Eurasienne au visage "exotique", 1m67… La femme idéale s'appelle Shy et pose de nombreux problèmes. Entre stéréotypes et fétichisme raciale, elle contribue à véhiculer des clichés oppressants voire dangereux.

Discrète et disponible sexuellement : qui est vraiment Shy, la "femme parfaite" ?

Elle a 25 ans, elle est "réservée" - elle s’appelle Shy, après tout - et, surtout, elle n’est pas féministe. Cette jeune femme est le rêve des 50 000 utilisateurs qui ont répondu au sondage lancé en juin dernier par le site pornopgraphique xHamster. Présentée par la plateforme comme la femme idéale, elle est d’origine eurasienne, indique le journal local L’Union. Si tous les utilisateurs n’étaient pas d’accord sur l’ethnicité idéale, les deux plus populaires étaient blanche (38%) et asiatique (12%).

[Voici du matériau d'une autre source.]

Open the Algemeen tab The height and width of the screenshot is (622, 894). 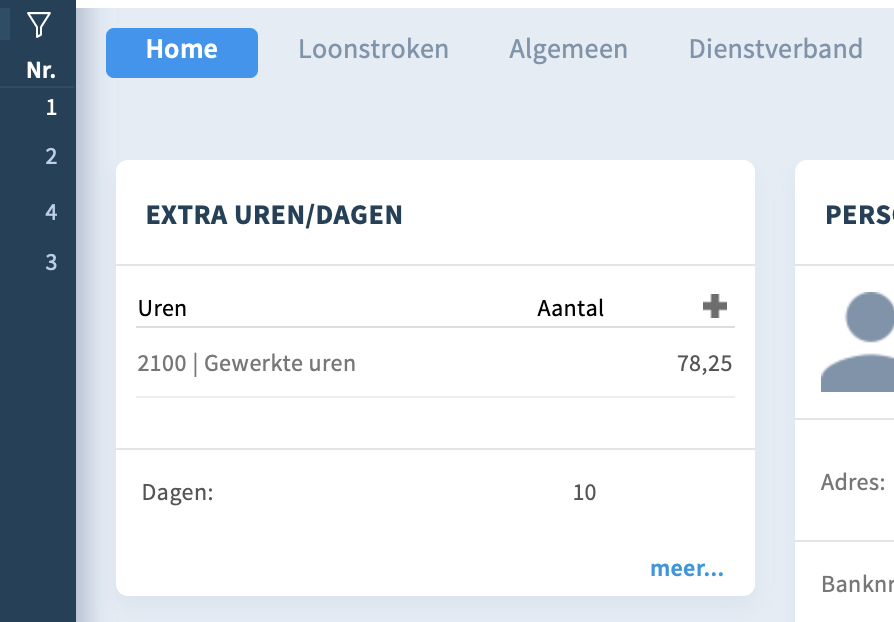[568, 48]
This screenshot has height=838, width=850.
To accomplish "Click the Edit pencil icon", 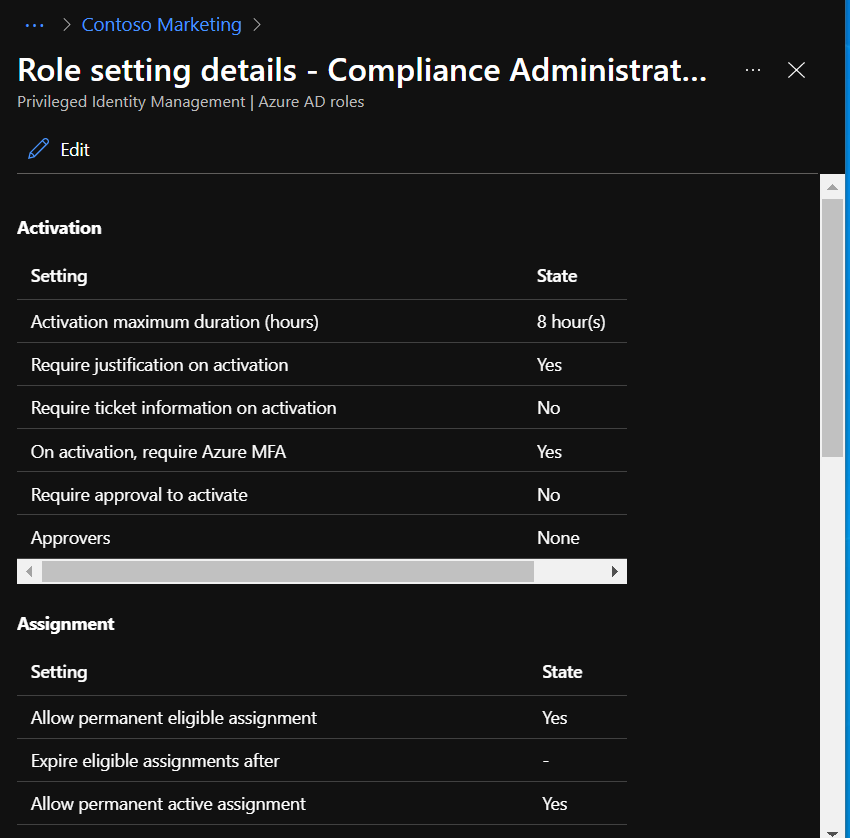I will coord(39,150).
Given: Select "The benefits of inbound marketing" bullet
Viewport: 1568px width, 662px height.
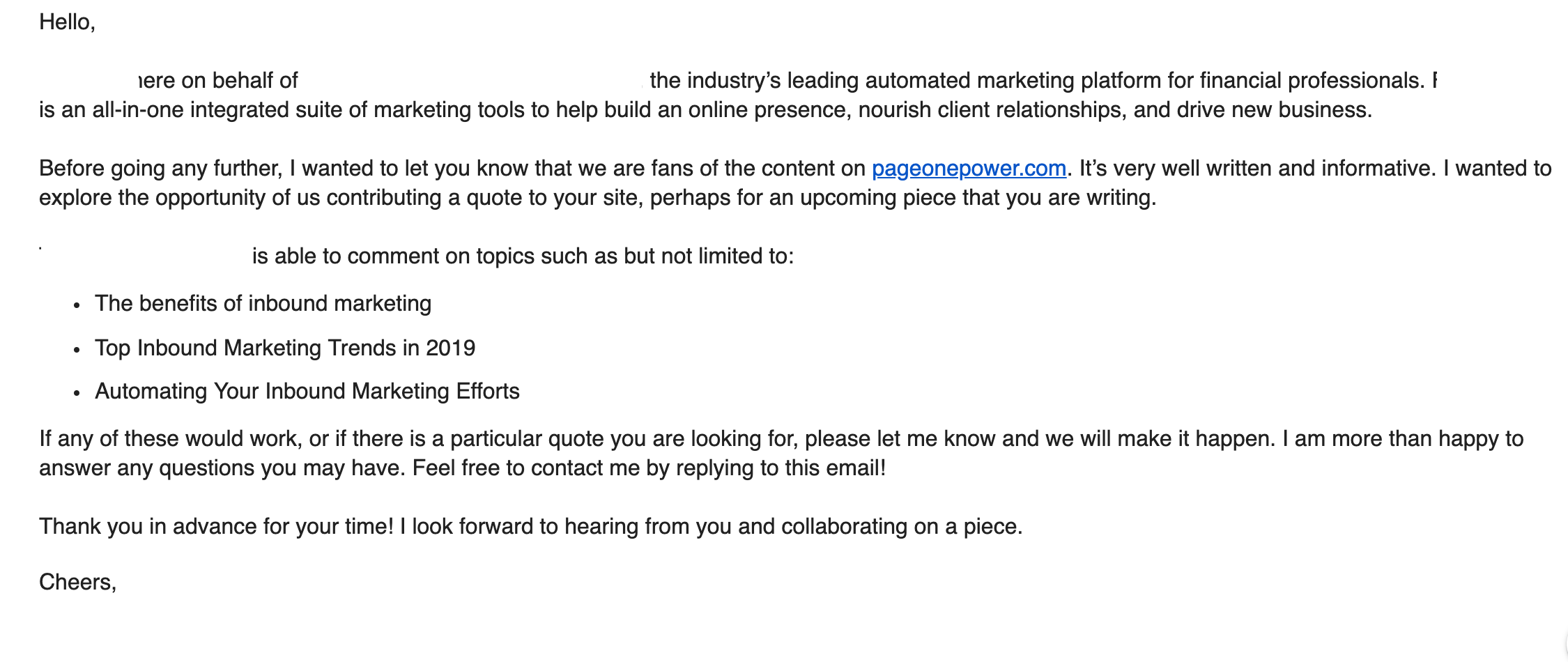Looking at the screenshot, I should 263,304.
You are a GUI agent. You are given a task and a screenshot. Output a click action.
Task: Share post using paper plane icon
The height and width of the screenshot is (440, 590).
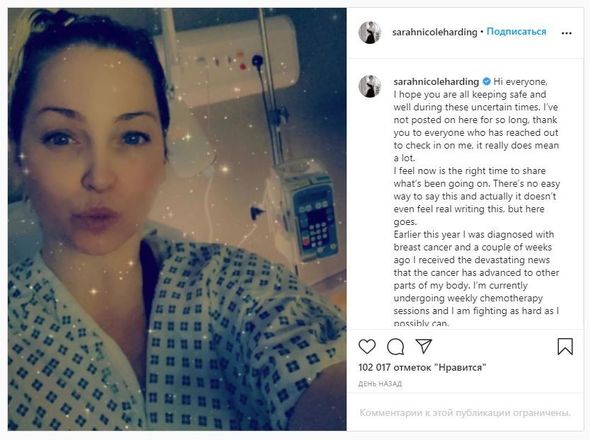click(423, 346)
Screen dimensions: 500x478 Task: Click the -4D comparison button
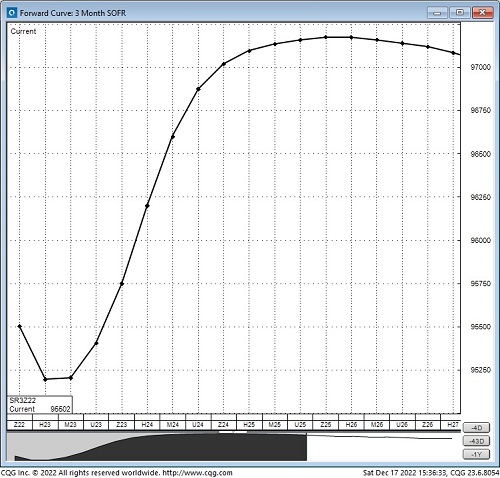(x=476, y=428)
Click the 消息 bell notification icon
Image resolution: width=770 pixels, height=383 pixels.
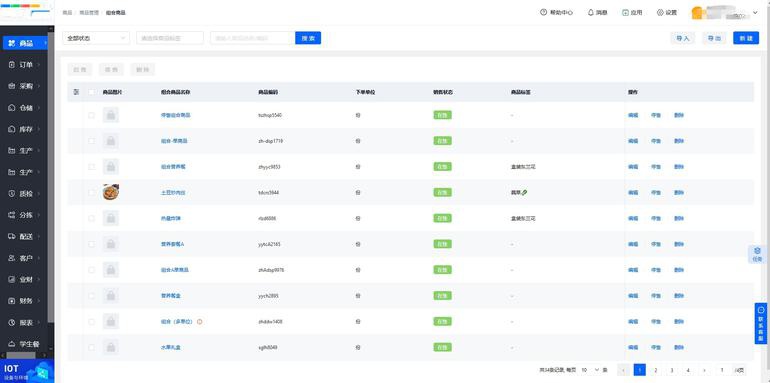(591, 12)
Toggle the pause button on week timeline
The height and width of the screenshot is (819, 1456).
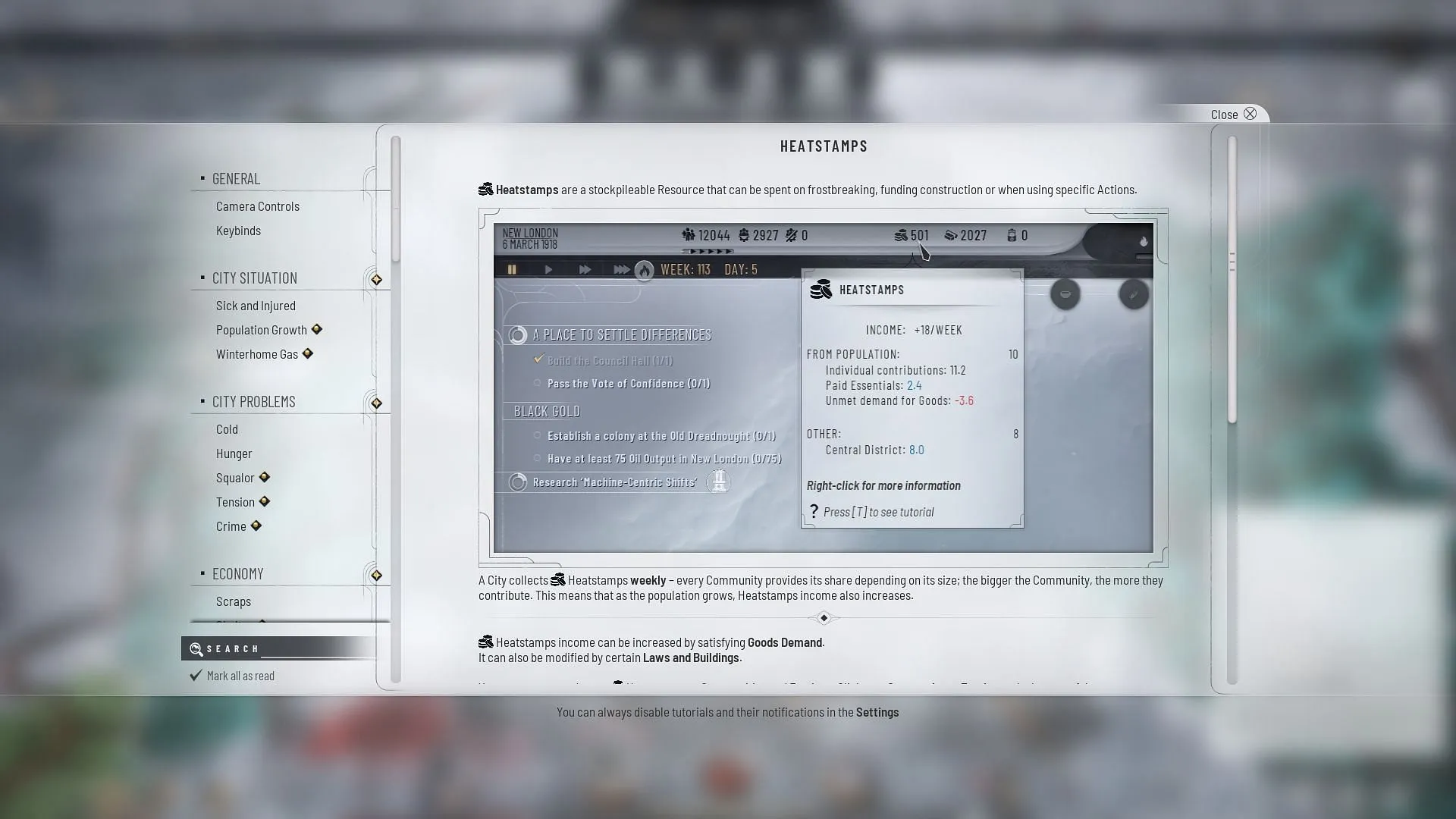tap(512, 269)
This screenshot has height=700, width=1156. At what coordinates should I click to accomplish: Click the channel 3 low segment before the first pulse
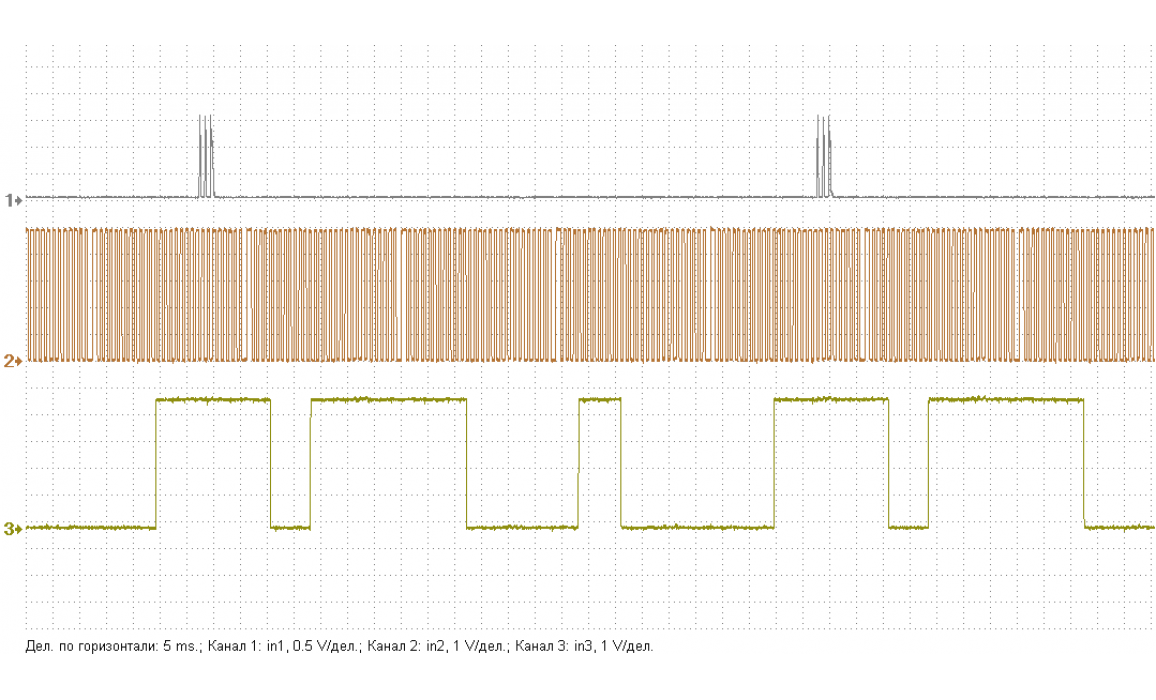[x=90, y=526]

La jeune femme arbore aussi une "bouche pulpeuse", des taches de rousseurs et de longs cheveux noirs. Son visage serait "exotique", poursuit le titre de presse, mais sa morphologie "normale". Elle mesure 1m67 et présente un bonnet D. Par ailleurs, elle est intégralement épilée. Après tout, "même les féministes s’épilent", assure le site pornographique...

Autre point important : elle est bisexuelle. "Près de 25% de nos utilisateurs s’identifient comme bisexuels", explique la plateforme à l’origine de ce fantasme qui a largement de quoi inquiéter. Elle incarne à la fois le sexisme dont souffrent les femmes et deux des fétichisme les plus courants, souligne Slate : racial et bisexuel. "Elle est bisexuelle pour être disponible pour des plans à trois mais pas avec deux hommes. Seulement pour le plaisir de l’homme hétérosexuiel en faisant l’amour avec une autre femme", estime en effet la cofondatrice du compte instagram Paye ta Bi, contactée par nos confrères. "Elle peut coucher avec des femmes, mais il faut qu’un homme puisse intervenir", résume-t-elle.

"L’idée d’une femme bisexuelle est d’en faire un jouet pour les hommes hétérosexuels. Dans ce fantasme, la femme existerait non seulement pour le plaisir de l’homme, mais elle serait également ouverte et disposée à lui permettre de participer à des trios ou à des orgies avec lui et d’autres femmes", détaille de son côté Kryss Sahne, travailleuse sociale LGBT+ et experte de ces questions dans les colonnes de Cosmopolitan.